Проклятая обязанность у биографов. Вынуждены мы описать смерть своего героя.
Целый месяц Астрелла была в трауре: ни единой песни, ни кино, ни концертов, по ночам свет вполнакала. У женщин заплаканные лица, у мужчин нахмуренные. Даже молодожены были не очень счастливы в тот месяц.
Астреллиты искренно любили Здарга. Ему были благодарны за избавление от скудной жизни на Вдаге, им восхищались как ученым и как мыслителем, без зависти признавали превосходство. Здарг был выше корысти и выше зависти. После смерти он стал эталоном добродетели.
В разгаре траура начался суд над убийцами Здарга. Обвинялись трое: Гвинг и два его спутника, захваченные на космодроме. Удивляться тут нечему. Луч не пуля, на нем не написано, из какого ствола он вылетел. В сражении все водили лучом направо-налево, установить, кто именно скосил Здарга, было невозможно. Здарга любили. Считаться даже нечаянным убийцей никому не хотелось. Говорилось уже не раз, что астреллиты очень склонны к самообману. Они легко уговаривают себя, что виноваты другие: «Кто угодно, только не я».

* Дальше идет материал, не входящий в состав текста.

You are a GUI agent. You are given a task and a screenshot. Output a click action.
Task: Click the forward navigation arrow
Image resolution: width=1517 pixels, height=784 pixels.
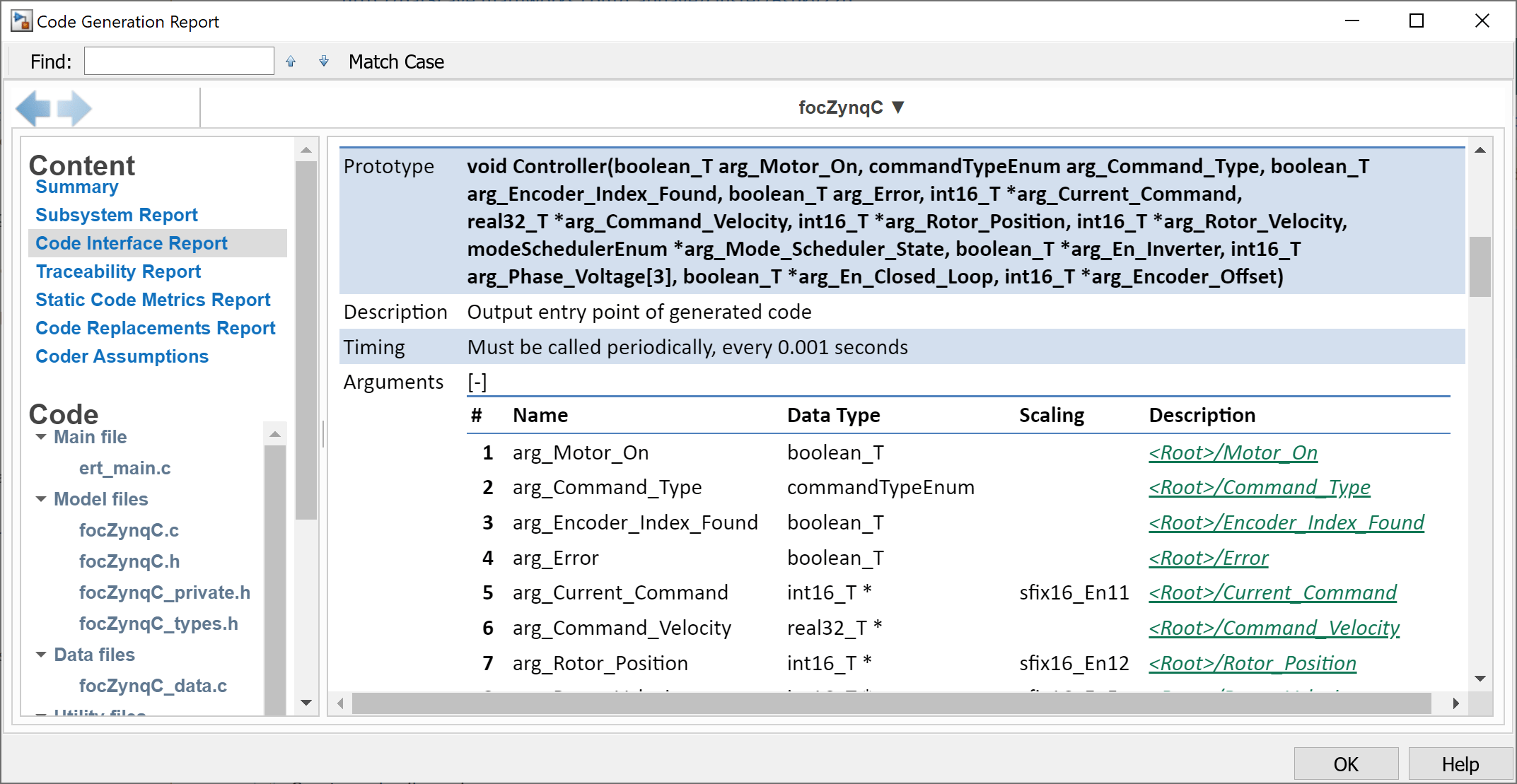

Охранники хором и по одиночке уверяли, что их лучеметы в этот момент бездействовали. Чей же работал? Видимо, лучемет беглецов. Так к обвинению в похищении Здарга было добавлено еще и обвинение в умышленном убийстве: дляки прятались за спину Здарга и в ярости убили его, видя неизбежность поражения.
Выгораживая себя, дали нужные показания и спутники Гвинга. Испуганные до тошноты, не глядя в сердито гудящий зал, они каялись, проклиная зачинщика. И кто-то припомнил, будто бы Гвшзт говорил, что Здарга надо увезти силой, если он будет колебаться, что его присутствие — залог их безопасности.
Стало быть, похитил, считал заложником, заложника убил.
Только Гвинг не испугался. Сутулый и корявый стоял на помосте, сверлил единственным глазом враждебные лица. Он ничего не смягчал, ни на кого не сваливал, себя не выгораживал.
Да, он хотел похитить ракету, чтобы бежать от своры эгоистов.
Нет, Здарга не собирался похищать, но думал, что Здарг колеблется, сам будет благодарен, если его увезут силой. Нет, не считал Здарга заложником, но понимал, что присутствие Здарга — залог их безопасности, может, и говорил такие слова.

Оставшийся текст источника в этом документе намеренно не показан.